しかし、このことを逆に考えれば、「布団は寝る場所である」という行動がパターン化されれば眠りにつきやすくなるということ。このパターン化の手法の一つに、約30年前にアメリカのリチャード・ブーチン氏らによって開発された刺激コントロール法という方法があります。この方法は以下の6つの原則に従うものです。

1. 眠くなるまでは寝床に入らない
2. 寝床を考え事やテレビ鑑賞などの睡眠以外の目的に使わない
3. 眠れなければ、寝室を出て他の部屋に移る
4. 眠れるまで、時間がかかっても3.を繰り返す
5. 睡眠時間にかかわらず、朝決まった時刻に起きる
6. 居眠りや昼寝をしない

1.から4.の原則は、「布団」と「眠り」を結びつけることを目的としています。

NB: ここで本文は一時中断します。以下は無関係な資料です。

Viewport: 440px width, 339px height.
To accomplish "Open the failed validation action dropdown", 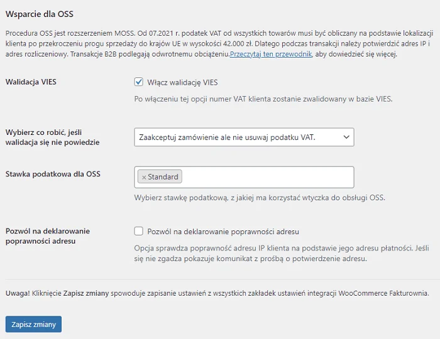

睡眠専門医として睡眠関連の著書を多く執筆している医師の坪田聡氏によると、健康な人なら通常、布団に入って目を閉じると15分以内に眠り始めるのだそう。15分かかっても眠れなければ、布団を出てリラックスできることをし、眠気が来るのを待つといいでしょう。

また、5.では睡眠と覚醒のリズムを作ること、6.では夜になっても眠くならないという状況を避けることを目的としています。いくら睡眠不足でも、朝になったらちゃんと起床し、昼寝を避けることが、安眠のコツですよ。

単純な原則でありながら、高い効果が実証されている方法だそうですので、ぜひ実践してみてください。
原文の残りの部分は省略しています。